Abstract To elucidate the mechanism of endometrial cancer (EC) development in young hyperprolactinemic women, this study assessed the hormonal receptor expression, proliferation, and signaling induced by prolactin in endometrial glands (EG) and EC. Prolactin receptor (PRLR) and estrogen receptor alpha (ER-α) in EG were evaluated during the menstrual cycle by immunohistochemistry. The following parameters were compared between EM-E6/E7/TERT cells, which originated from proliferative EG and Ishikawa cells. The expression levels of PRLR, pJAK2 (phosphorylated Janus Activating Kinase 2), its downstream pathways (MAPK, PI3K, and STAT), and ER-α were assessed after adding prolactin by Western blotting. U0126 was used as a MAPK inhibitor. The proliferation caused by estradiol was also examined by MTS assay after adding prolactin. PRLR expression in the EG was significantly higher in the proliferative phase than in the secretory phase, and it was correlated with ER-α expression during the menstrual cycle. After adding prolactin, the expression of pJAK2, PRLR and ER-α was significantly increased in both cell lines, MAPK was activated after adding prolactin in both cell lines, and PI3K and STAT were activated only in EM-E6/E7/TERT cells. The increased proliferation induced by estradiol was enhanced after adding prolactin in both cell lines.
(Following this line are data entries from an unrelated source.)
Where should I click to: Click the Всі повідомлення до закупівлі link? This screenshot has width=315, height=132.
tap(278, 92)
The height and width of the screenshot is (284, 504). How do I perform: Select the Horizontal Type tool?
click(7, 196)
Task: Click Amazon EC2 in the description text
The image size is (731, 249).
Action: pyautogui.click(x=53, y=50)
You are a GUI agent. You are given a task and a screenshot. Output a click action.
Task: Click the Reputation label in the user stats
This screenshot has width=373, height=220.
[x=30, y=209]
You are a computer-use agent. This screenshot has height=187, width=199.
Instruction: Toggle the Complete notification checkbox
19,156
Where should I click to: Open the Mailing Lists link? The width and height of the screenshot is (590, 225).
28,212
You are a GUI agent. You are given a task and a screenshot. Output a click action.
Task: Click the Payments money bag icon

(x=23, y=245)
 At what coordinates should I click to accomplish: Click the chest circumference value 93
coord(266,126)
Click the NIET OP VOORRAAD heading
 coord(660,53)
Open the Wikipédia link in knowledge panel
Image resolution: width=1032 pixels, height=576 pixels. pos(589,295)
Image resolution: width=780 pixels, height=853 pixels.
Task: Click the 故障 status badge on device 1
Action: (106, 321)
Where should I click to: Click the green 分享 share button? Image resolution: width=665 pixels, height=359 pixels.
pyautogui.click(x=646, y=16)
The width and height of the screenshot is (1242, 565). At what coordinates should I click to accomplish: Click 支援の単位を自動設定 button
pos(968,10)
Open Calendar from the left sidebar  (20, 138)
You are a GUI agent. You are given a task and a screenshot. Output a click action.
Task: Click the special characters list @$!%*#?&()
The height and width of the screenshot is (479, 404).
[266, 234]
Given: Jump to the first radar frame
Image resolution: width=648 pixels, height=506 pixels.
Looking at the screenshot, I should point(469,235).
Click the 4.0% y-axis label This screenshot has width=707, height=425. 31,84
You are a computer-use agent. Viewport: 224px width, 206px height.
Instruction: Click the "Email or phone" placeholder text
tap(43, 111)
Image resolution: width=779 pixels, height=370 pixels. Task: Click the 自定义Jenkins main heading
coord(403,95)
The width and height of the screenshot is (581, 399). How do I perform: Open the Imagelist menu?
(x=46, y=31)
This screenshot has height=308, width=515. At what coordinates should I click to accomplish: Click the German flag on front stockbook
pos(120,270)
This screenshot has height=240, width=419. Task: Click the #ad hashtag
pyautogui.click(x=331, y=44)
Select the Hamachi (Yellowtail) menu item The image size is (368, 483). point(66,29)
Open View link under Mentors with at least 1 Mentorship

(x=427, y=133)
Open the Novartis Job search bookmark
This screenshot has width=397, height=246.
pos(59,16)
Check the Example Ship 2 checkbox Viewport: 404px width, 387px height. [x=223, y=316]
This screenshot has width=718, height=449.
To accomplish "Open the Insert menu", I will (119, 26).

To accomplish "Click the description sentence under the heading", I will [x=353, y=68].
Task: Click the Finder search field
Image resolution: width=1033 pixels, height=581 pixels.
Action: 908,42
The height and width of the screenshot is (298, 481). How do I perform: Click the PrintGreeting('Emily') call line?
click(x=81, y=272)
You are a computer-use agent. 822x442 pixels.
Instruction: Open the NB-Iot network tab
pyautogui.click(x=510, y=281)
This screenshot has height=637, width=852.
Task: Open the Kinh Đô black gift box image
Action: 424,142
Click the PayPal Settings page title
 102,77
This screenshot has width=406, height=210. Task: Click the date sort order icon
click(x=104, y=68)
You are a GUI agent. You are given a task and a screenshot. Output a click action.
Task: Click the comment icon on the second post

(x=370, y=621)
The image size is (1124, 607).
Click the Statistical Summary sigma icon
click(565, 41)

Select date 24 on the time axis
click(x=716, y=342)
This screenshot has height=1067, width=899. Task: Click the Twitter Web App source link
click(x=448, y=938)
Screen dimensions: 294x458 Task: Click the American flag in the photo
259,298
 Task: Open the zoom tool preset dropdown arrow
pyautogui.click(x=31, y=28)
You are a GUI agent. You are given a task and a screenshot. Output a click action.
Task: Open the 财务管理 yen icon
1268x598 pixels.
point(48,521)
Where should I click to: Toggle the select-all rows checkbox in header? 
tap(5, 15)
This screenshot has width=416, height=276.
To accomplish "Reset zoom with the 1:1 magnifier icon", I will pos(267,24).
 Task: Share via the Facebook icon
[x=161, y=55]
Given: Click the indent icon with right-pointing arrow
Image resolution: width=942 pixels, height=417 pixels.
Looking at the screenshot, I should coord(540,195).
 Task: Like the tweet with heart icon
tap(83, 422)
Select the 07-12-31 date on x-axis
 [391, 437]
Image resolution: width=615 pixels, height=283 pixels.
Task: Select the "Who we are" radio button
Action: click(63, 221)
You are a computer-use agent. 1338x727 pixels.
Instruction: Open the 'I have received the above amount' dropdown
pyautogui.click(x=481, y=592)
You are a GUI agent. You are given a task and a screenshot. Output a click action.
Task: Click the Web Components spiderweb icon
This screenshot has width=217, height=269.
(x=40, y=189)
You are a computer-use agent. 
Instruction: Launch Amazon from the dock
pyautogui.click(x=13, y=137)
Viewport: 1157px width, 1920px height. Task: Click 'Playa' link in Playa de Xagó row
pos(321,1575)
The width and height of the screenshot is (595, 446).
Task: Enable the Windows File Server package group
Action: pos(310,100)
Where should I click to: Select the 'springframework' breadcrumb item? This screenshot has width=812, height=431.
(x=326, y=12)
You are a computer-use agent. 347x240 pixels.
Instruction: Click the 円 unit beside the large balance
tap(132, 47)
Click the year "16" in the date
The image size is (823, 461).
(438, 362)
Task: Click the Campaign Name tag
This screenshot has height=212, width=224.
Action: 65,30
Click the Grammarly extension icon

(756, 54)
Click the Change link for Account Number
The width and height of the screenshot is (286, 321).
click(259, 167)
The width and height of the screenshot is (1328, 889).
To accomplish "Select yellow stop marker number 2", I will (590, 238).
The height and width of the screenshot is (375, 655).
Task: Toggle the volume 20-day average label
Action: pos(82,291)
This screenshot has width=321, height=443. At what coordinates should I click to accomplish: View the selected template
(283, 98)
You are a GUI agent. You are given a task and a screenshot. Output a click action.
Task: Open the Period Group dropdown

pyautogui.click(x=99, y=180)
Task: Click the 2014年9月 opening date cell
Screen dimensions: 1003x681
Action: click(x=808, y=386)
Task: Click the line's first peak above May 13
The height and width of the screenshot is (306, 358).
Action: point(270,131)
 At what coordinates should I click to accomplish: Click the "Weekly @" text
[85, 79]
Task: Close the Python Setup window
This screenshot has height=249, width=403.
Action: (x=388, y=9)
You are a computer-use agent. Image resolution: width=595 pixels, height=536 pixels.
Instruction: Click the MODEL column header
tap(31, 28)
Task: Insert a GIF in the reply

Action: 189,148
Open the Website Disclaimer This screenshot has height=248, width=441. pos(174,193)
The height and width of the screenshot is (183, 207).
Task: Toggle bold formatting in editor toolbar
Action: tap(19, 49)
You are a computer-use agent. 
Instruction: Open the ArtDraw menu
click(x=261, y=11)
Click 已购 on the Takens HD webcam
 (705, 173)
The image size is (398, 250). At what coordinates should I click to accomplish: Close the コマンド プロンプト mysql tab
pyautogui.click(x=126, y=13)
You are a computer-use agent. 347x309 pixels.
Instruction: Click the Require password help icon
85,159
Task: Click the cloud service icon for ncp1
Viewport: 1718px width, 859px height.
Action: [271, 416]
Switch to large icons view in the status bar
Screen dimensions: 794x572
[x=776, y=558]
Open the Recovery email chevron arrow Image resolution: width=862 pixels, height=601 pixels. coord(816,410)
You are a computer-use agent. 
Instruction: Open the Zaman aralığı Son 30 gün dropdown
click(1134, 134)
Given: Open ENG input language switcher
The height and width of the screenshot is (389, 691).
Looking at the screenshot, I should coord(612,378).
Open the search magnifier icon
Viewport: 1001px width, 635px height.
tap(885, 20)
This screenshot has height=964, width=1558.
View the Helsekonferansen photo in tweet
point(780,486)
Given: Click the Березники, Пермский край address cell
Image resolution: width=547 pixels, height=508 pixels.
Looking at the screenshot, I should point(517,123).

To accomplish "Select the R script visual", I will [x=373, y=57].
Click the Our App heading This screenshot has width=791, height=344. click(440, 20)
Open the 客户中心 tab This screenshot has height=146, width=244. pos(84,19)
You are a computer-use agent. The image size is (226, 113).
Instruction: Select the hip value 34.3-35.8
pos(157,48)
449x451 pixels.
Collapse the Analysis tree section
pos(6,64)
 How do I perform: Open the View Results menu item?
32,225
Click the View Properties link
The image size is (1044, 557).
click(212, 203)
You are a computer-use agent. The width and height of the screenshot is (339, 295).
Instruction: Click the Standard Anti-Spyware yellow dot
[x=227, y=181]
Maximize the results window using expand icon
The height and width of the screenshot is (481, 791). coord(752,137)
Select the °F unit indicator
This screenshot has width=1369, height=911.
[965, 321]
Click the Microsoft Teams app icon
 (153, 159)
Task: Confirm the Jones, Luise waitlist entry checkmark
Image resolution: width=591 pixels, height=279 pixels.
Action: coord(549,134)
All changes caused by prolactin were inhibited in Ishikawa cells pretreated with U0126. Long-term effects of serum prolactin on persistent proliferative endometrium in the presence of estradiol may induce abnormal proliferation of EG in hyperprolactinemic women. Prolactin-PRLR signaling via MAPK may play a crucial role in the progression of EC in hyperprolactinemic women.